CHAPTER X
THE WEE BEAR’S BIRTHDAY PARTY
“Pray, what do you have for servants?” asked the Donkey, as they crossed a brook and struck up a little hill.
“Coons,” the Bear replied. “They make the best.”
“If they weren’t so lazy and shiftless,” said the Donkey.
“They _are_ lazy,” the Bear admitted. “I have to keep poking them up all the time; but it doesn’t do much good.”
“I shouldn’t think you would need six servants,” Buddie spoke up. What could a bear without a family want with so many?
“Well, I _hired_ only one,” said the Bear, “and he got five others to do the work. He won’t do a thing himself; though he does condescend to wait on table when there’s company.”

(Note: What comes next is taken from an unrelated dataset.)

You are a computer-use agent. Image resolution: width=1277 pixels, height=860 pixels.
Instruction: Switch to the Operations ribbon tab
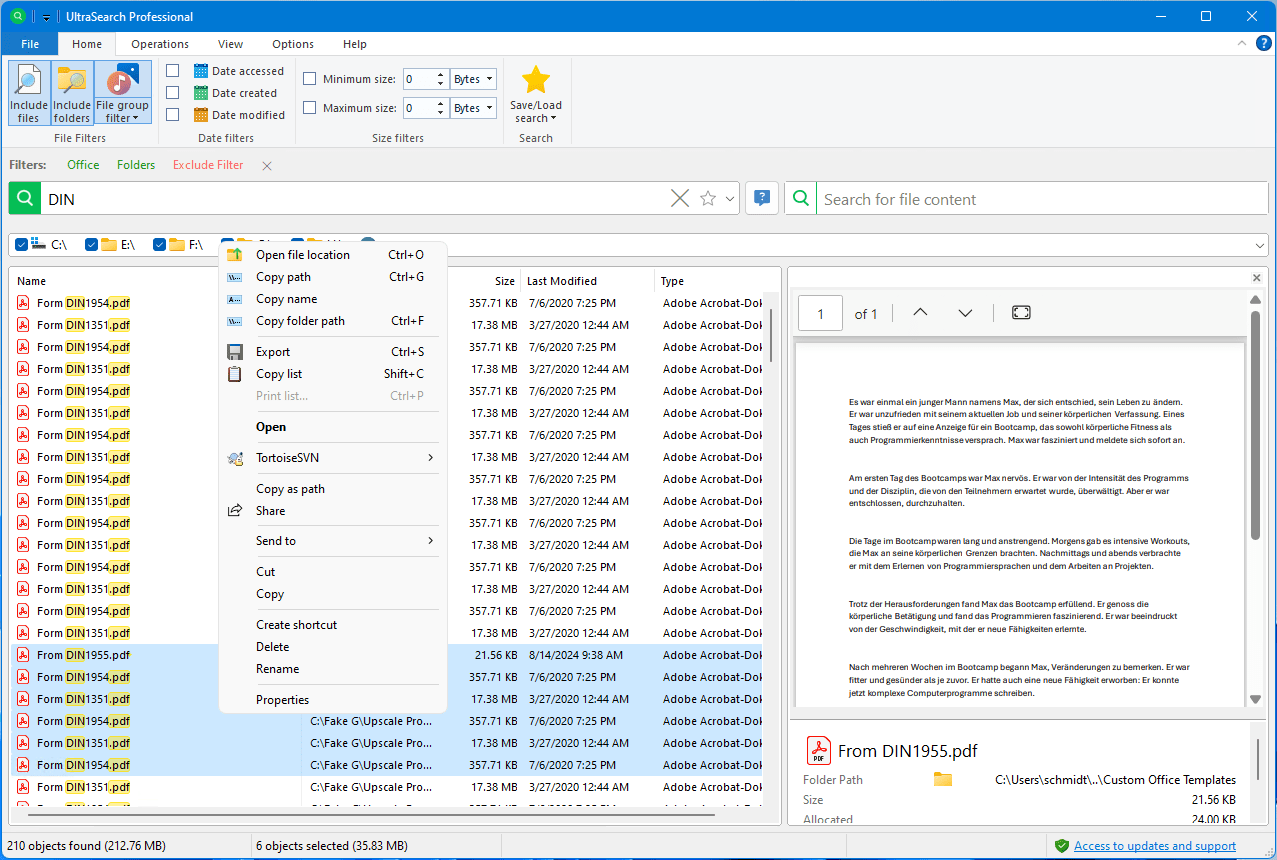(x=160, y=44)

“He must get pretty high wages to be able to hire five assistants,” remarked the Donkey.
“Oh, he doesn’t _pay_ them anything. He just boards and sleeps them--at my expense.” The Bear sighed in a resigned sort of way. Evidently the case was hopeless.
“I wouldn’t stand it!” Buddie declared. It was a shame to impose on such good nature.
“I have to grin and bear it,” was the reply. “That’s the motto of our family: Grin and Bear It.”
“And a very good motto it is,” said the Donkey. “Now, you never see a bear without a grin.”
“So Doctor Goose says,” said the Bear. “He claims the bear came first and the grin afterward. But Doctor Fox claims the grin came first. Otherwise, he says, the motto would be, Bear and Grin It.”
“What difference does it make?” said Buddie.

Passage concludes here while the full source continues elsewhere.